• [TASK BRIEF]: Count the lines in the material below that contain the string "screenshot", with matches sensitive to case, and reply with the number alone.

• [MATERIAL SHOWN]:

begin

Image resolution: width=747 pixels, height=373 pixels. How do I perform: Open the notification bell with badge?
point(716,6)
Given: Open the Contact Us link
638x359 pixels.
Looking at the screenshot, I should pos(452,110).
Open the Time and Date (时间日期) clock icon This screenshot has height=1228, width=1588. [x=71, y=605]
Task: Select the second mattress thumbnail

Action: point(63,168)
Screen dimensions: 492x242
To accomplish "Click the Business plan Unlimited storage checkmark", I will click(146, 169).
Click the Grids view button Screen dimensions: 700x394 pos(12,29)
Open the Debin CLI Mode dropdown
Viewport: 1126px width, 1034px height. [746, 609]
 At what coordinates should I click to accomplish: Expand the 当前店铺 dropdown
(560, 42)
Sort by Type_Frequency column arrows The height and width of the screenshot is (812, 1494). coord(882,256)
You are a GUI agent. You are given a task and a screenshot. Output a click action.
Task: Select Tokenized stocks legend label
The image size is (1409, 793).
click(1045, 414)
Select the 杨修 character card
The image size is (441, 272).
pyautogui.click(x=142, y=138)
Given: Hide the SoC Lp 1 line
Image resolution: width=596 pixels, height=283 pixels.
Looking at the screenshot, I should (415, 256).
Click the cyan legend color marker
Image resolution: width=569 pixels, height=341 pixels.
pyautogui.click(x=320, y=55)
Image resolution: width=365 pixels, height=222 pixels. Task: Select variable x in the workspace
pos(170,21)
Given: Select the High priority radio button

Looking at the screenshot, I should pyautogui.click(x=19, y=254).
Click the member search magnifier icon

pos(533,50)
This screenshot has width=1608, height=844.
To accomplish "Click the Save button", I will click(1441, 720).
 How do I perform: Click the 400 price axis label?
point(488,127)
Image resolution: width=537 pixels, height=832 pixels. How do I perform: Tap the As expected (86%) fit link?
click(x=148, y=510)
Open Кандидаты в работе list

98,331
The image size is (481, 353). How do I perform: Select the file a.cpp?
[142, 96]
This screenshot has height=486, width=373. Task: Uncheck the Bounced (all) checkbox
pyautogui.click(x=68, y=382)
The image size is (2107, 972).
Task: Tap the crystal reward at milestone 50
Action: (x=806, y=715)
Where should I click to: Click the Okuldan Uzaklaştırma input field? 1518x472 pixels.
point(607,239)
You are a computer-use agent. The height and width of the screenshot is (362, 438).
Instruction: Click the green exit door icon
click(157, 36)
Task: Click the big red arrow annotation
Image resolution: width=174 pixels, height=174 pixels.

end

• [EXERCISE ANSWER]: 9